- [About this task]: For the entries below, repeat exactly each line starting with the one that contains "پرده نایلونی مغناطیسی 205-80" and going on through the one that contains "پرده نایلونی مغناطیسی 270-80", and no others.

[Stored items]
· · · · · · ·

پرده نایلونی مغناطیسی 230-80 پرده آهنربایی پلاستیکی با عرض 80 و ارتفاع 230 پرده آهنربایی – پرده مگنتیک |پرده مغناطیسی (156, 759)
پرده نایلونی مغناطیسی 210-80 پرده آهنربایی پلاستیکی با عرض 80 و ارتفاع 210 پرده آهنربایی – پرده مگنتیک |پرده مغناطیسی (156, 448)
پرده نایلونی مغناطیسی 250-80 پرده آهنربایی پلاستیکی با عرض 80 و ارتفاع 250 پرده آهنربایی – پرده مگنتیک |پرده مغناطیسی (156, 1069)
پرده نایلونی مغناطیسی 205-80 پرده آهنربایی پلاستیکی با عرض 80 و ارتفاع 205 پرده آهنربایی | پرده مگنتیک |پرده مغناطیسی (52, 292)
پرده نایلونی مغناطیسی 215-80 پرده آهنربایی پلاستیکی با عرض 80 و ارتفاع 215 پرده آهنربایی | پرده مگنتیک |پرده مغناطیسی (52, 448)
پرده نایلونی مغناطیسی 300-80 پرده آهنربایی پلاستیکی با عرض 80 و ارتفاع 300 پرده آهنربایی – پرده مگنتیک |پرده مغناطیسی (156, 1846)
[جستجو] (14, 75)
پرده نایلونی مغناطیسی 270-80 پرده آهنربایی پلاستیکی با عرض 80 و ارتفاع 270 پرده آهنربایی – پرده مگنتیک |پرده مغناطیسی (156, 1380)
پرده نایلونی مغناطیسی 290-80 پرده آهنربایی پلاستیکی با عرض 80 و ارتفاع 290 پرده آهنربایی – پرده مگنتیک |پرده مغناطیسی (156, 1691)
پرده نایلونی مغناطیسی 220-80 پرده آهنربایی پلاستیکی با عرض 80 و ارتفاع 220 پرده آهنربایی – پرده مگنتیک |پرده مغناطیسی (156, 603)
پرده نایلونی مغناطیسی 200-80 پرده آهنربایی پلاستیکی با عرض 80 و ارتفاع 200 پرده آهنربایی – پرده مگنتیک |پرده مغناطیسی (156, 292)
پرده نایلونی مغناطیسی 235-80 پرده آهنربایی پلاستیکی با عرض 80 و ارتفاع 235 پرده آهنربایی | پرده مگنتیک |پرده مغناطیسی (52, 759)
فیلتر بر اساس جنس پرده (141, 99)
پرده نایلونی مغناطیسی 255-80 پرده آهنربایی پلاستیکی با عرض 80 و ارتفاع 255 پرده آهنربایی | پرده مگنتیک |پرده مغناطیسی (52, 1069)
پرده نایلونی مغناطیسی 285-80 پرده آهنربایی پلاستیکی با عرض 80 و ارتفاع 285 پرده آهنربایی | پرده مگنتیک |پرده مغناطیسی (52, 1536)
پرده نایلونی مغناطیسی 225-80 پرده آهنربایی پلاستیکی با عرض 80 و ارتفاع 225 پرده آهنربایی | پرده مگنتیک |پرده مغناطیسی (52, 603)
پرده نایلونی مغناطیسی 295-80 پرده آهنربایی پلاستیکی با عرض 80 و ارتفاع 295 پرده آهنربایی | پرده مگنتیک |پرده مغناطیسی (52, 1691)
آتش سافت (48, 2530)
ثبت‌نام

· · · · · · ·

- [Solution]:
پرده نایلونی مغناطیسی 205-80 پرده آهنربایی پلاستیکی با عرض 80 و ارتفاع 205 پرده آهنربایی | پرده مگنتیک |پرده مغناطیسی (52, 292)
پرده نایلونی مغناطیسی 215-80 پرده آهنربایی پلاستیکی با عرض 80 و ارتفاع 215 پرده آهنربایی | پرده مگنتیک |پرده مغناطیسی (52, 448)
پرده نایلونی مغناطیسی 300-80 پرده آهنربایی پلاستیکی با عرض 80 و ارتفاع 300 پرده آهنربایی – پرده مگنتیک |پرده مغناطیسی (156, 1846)
[جستجو] (14, 75)
پرده نایلونی مغناطیسی 270-80 پرده آهنربایی پلاستیکی با عرض 80 و ارتفاع 270 پرده آهنربایی – پرده مگنتیک |پرده مغناطیسی (156, 1380)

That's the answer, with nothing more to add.